Summary of the invention
The technical problem to be solved in the present invention is to provide a kind of sample file analytical approach and device, extract the character visible string from the sample file of binary format, as judging whether file is viral foundation, and the validity of character visible string is filtered, effectively reduce the analysis result set of sample file, greatly promote checking and killing virus efficiency.
For solving the problems of the technologies described above, embodiments of the invention provide a kind of sample file analytical approach, comprising:
Obtain the sample file of binary format;
The sample file of described binary format is mapped to internal memory;
Sample file to the described binary format that is mapped to internal memory carries out full text character string filter analysis, the sample file of the binary format after being filtered;
Export the sample file of the binary format after described filtration.
Wherein, the described sample file to the described binary format that is mapped to internal memory carries out full text character string filter analysis, and the step of the sample file of the binary format after being filtered comprises:
According to the feature string in character set and virus family storehouse, the sample file of the described binary format that is mapped to internal memory is carried out to the full text string matching, obtain the unsuccessful character string of coupling;
Filter out the unsuccessful character string of described coupling, the sample file of the binary format after being filtered.
Wherein, the described feature string according to character set and virus family storehouse, the step of the sample file of the described binary format that is mapped to internal memory being carried out to string matching in full comprises:
The sample file of the described binary format that is mapped to internal memory and the concentrated character string of described character code are complementary, obtain the unsuccessful insignificant character string of coupling and sample file corresponding to character string that the match is successful;
To the described character string that the match is successful, corresponding sample file and the feature string in described virus family storehouse are mated, and obtain the unsuccessful string to be filtered of coupling.
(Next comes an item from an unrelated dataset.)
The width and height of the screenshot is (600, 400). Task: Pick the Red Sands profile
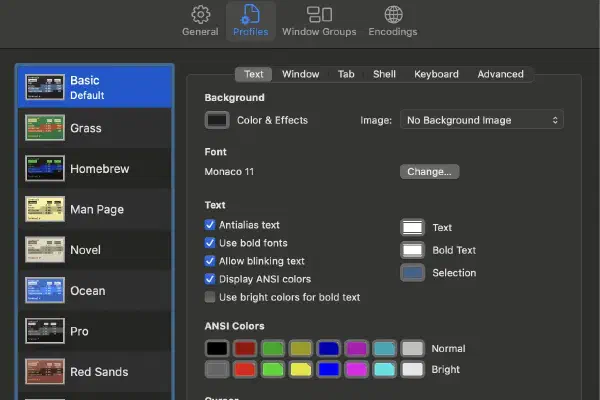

Wherein, the sample file that the described character string that the match is successful is formed and the feature string in described virus family storehouse are mated, and the step that obtains the unsuccessful string to be filtered of coupling comprises:
Calculate the cryptographic hash of the character string in sample file corresponding to the described character string that the match is successful;
Calculate the cryptographic hash of the feature string in described virus family storehouse;
The cryptographic hash of the feature string in the cryptographic hash of the character string in the sample file of described binary format and described virus family storehouse is compared, if unequal, think that two string matchings of comparing are unsuccessful, and obtain the unsuccessful string to be filtered of coupling, otherwise think that the match is successful.
Wherein, the step cryptographic hash of the feature string in the cryptographic hash of the character string in the sample file of described binary format and described virus family storehouse compared comprises:
Adopt a processor instruction that the cryptographic hash of the feature string in the cryptographic hash of the character string in the sample file of described binary format and described virus family storehouse is compared.
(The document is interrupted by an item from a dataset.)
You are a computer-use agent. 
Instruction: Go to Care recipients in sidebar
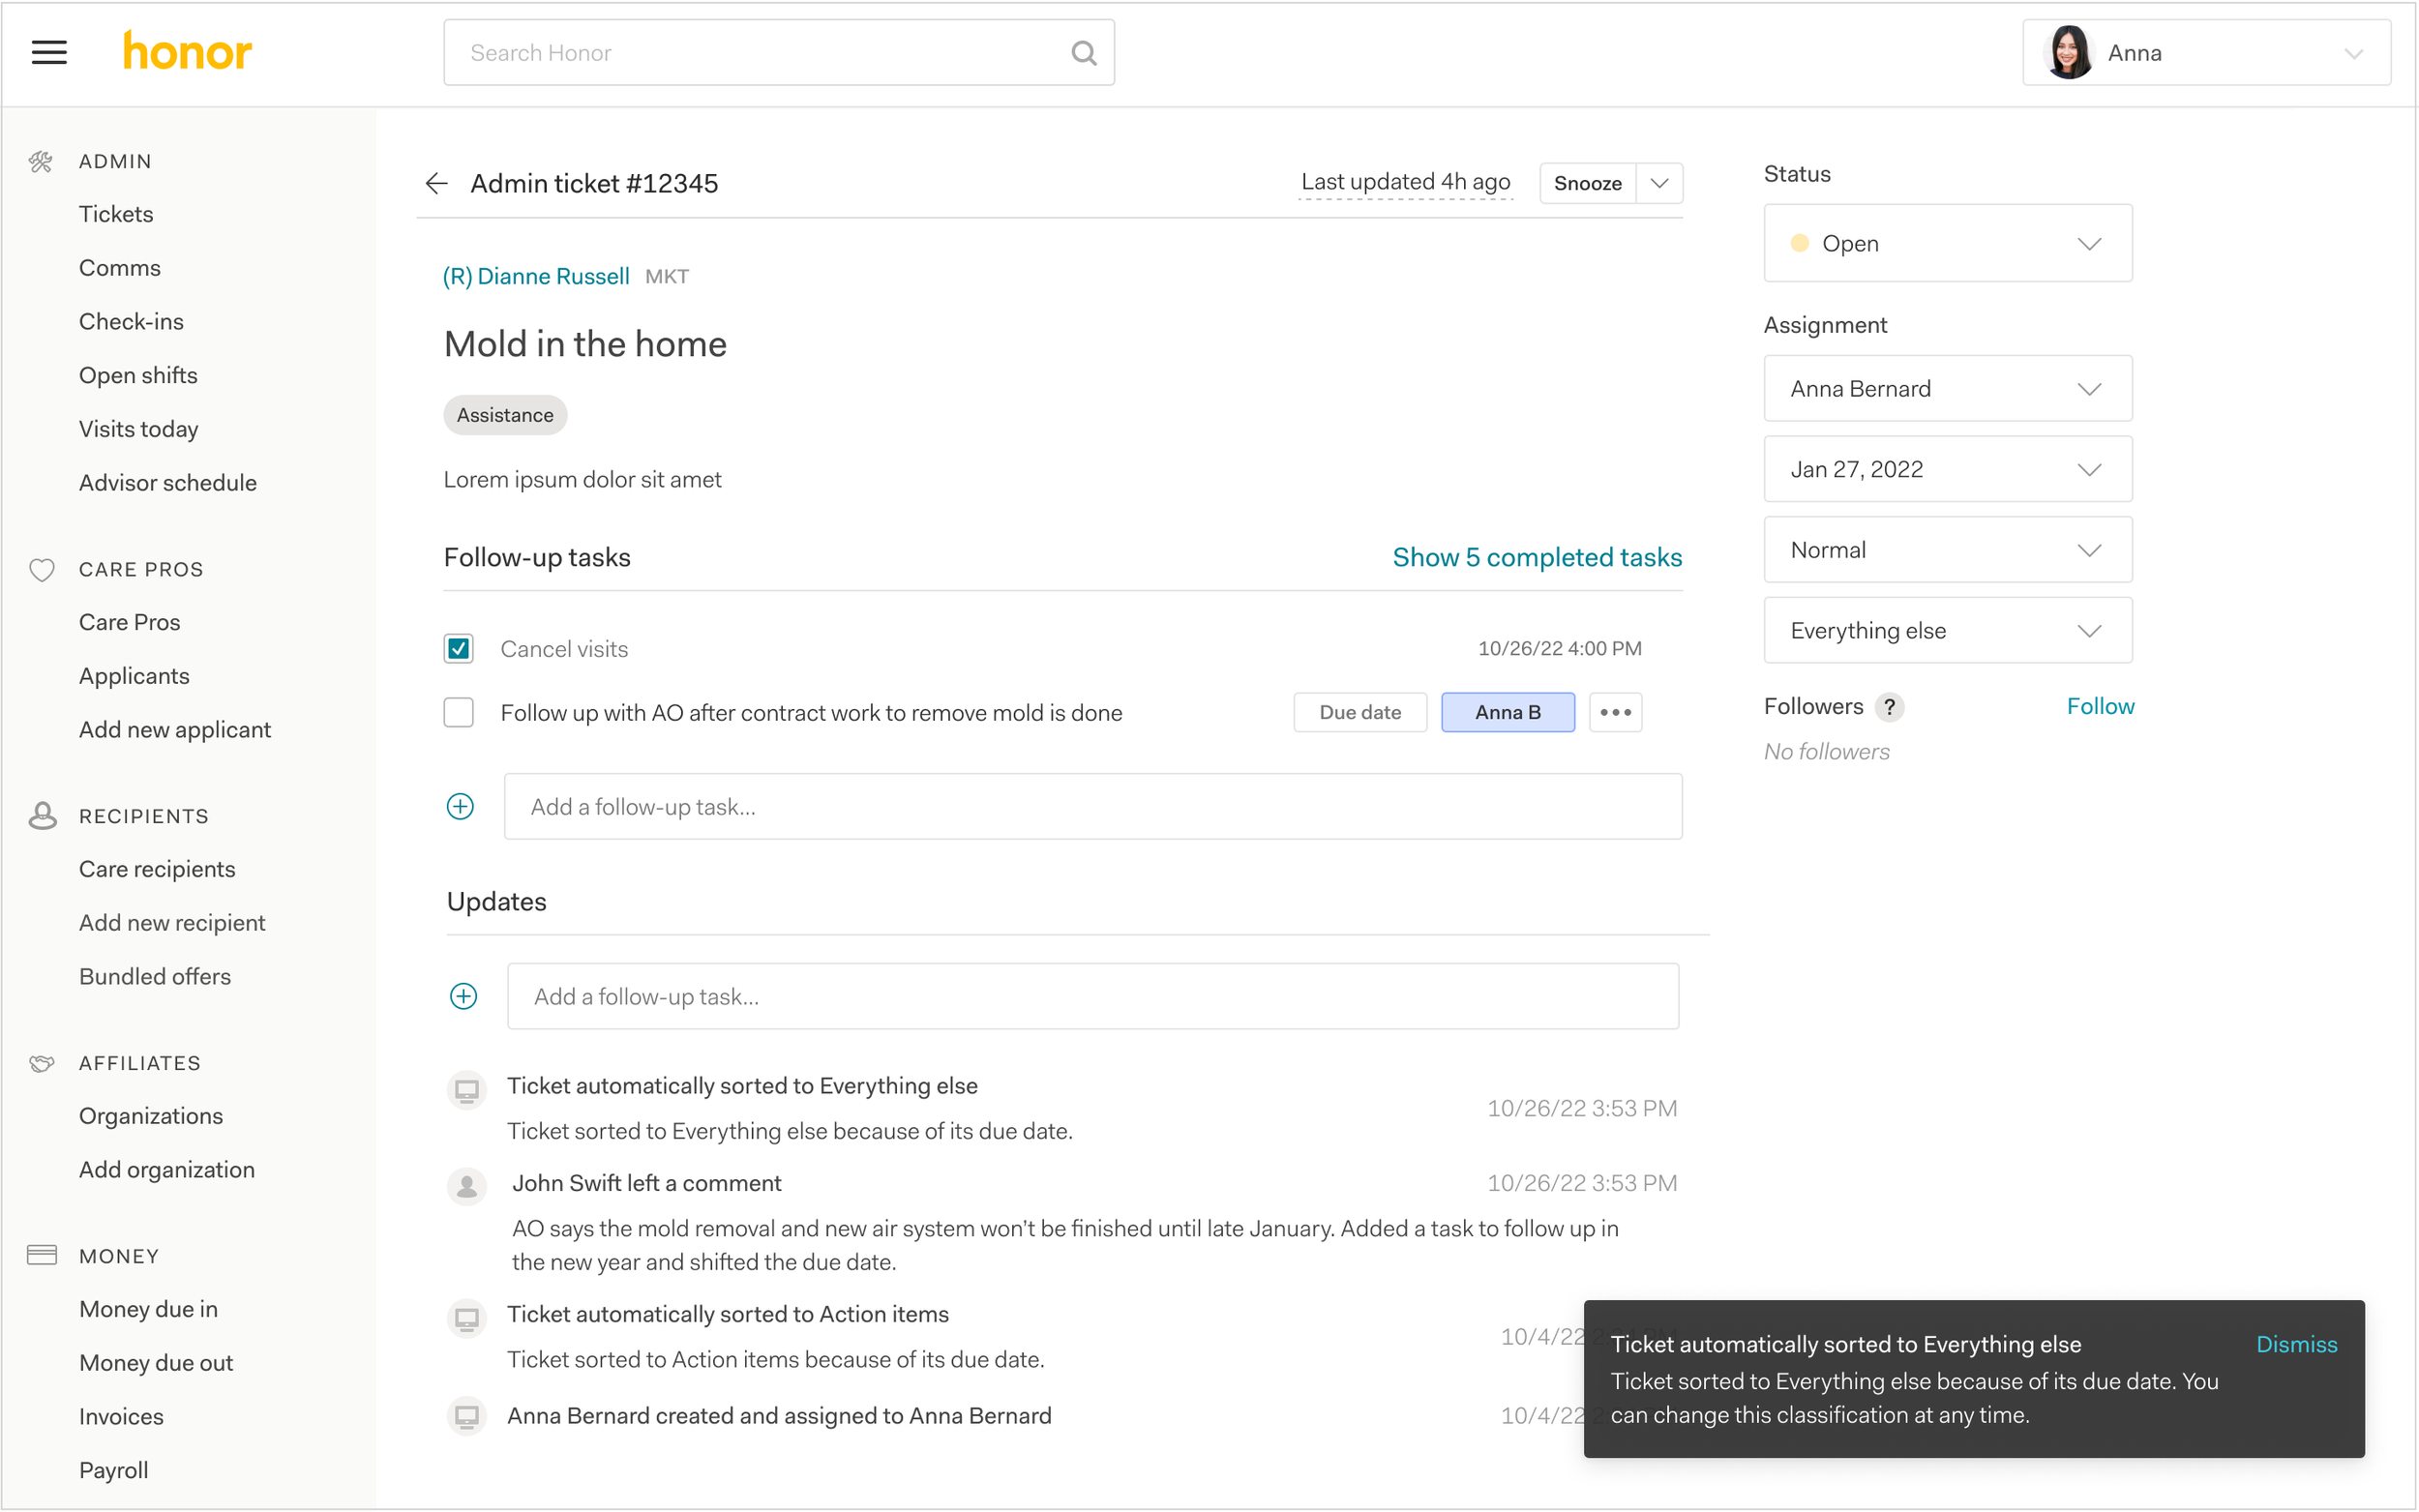(157, 869)
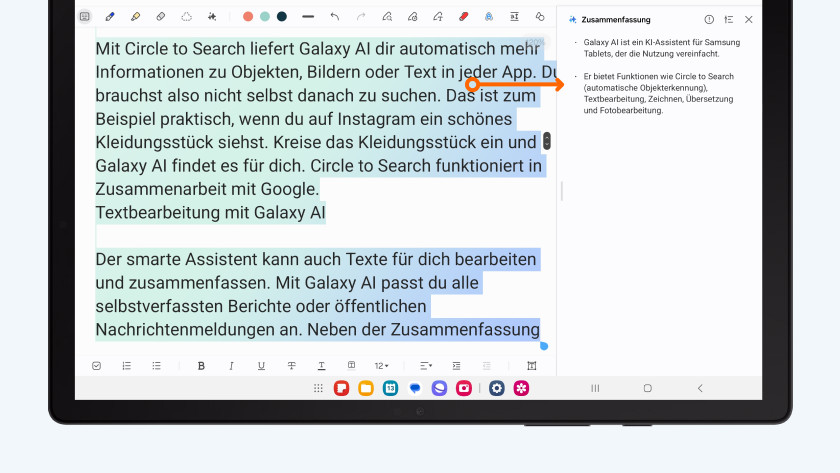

Wherein, the described unsuccessful character string of described coupling that filters out, the step of the sample file of the binary format after being filtered comprises:
Filter out the unsuccessful insignificant character string of described coupling and the unsuccessful string to be filtered of described coupling, the sample file of the binary format after being filtered.
Wherein, described character set comprises: UNICODE, UFT-8, GBK, GB2312 and/or MBCS character code.
Embodiments of the invention also provide a kind of sample file analytical equipment, comprising:
Obtain module, for obtaining the sample file of binary format;
Mapping block, be mapped to internal memory for the sample file by described binary format;
Analysis module, carry out full text character string filter analysis, the sample file of the binary format after being filtered for the sample file of the described binary format to being mapped to internal memory;
Output module, for exporting the sample file of the binary format after described filtration.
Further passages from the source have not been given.